Die Autorität kommt dennoch zurück, denn mit den beschriebenen Entwicklungen erhöht sich auch die Unsicherheit. Das heißt, die genannten Führungskräfte werden „symbolisch“ relevanter, indem sie Sicherheit und Rückhalt geben. Aber sie sollten das nicht tun, indem sie mehr eigene Entscheidungen treffen oder „durchregeln“, sondern indem sie entsprechende Prozesse schaffen und die Verantwortung dorthin delegieren, wo sie hingehört, ohne sich das Recht auf ein „letztes Wort“ in kritischen Situationen nehmen zu lassen. Dann werden Sicherheit und Entscheidungsfähigkeit zum „Besitz der Gruppe“, und die Kommunikation in der Organisation wird vertrauensvoller und proaktiver.

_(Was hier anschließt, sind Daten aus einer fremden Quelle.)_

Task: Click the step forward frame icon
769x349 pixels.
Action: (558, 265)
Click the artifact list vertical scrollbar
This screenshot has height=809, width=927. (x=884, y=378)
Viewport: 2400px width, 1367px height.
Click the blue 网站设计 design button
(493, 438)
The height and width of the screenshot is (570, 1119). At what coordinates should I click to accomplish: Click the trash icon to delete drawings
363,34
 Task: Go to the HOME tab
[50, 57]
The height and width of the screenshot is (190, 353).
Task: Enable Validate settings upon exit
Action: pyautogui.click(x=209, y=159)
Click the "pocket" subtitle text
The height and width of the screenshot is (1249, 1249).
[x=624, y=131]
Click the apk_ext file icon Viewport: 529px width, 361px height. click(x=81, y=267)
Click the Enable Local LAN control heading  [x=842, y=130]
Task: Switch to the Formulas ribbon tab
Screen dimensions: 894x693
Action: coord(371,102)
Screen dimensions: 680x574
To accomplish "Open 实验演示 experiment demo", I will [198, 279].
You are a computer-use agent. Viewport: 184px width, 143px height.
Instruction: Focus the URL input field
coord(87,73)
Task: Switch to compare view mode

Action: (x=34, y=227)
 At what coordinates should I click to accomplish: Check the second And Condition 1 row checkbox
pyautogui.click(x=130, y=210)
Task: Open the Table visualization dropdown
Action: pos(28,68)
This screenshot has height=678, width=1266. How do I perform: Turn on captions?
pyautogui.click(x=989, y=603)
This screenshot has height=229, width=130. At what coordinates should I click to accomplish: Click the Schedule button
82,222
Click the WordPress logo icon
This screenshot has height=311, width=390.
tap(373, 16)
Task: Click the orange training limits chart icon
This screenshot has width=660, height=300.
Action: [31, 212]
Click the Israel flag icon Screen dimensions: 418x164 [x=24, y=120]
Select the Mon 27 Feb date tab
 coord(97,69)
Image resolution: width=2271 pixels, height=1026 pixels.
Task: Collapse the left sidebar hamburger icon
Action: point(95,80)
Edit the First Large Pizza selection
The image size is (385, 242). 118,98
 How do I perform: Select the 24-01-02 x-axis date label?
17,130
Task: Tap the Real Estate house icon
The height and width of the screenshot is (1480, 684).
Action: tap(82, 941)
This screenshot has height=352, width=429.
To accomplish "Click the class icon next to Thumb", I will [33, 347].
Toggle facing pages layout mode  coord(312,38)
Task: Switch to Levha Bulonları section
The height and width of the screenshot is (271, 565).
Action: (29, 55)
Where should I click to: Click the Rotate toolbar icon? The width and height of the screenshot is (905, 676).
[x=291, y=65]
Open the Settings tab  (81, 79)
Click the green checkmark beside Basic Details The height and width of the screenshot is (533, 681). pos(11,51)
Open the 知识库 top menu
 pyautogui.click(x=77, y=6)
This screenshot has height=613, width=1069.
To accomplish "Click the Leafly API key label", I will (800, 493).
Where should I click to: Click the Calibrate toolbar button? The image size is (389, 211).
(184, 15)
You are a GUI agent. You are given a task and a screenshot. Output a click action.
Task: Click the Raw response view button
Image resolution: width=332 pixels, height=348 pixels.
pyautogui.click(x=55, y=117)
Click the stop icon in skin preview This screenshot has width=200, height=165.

In einem Kindergarten kann das zum Beispiel bedeuten, dass die Leiterin auf zunehmende Kritik oder Hinterfragung durch Eltern reagiert, indem sie gemeinsam mit ihrem Team überlegt, wie damit umgegangen wird, was konstruktive Kritik und was übertriebene Hinterfragung ist usw. Damit schafft sie ein starkes, sich selbst vergewisserndes Team und muss sich nicht selbst jedes Mal in die Bresche werfen — um ihr Team damit nur temporär zu entlasten und dadurch mit der Zeit selbst zur „Sollbruchstelle“ zu werden. Sie kann ihrer symbolischen Autorität Rechnung tragen, indem sie Sicherheit und Rückhalt signalisiert und einen kollektiven Prozess der Vergegenwärtigung schafft, der kollektive Verantwortungsübernahme, gegenseitige Unterstützung und proaktives Handeln bewirkt. Wichtig ist nur, den betreffenden Prozess entsprechend offen und kontinuierlich zu gestalten.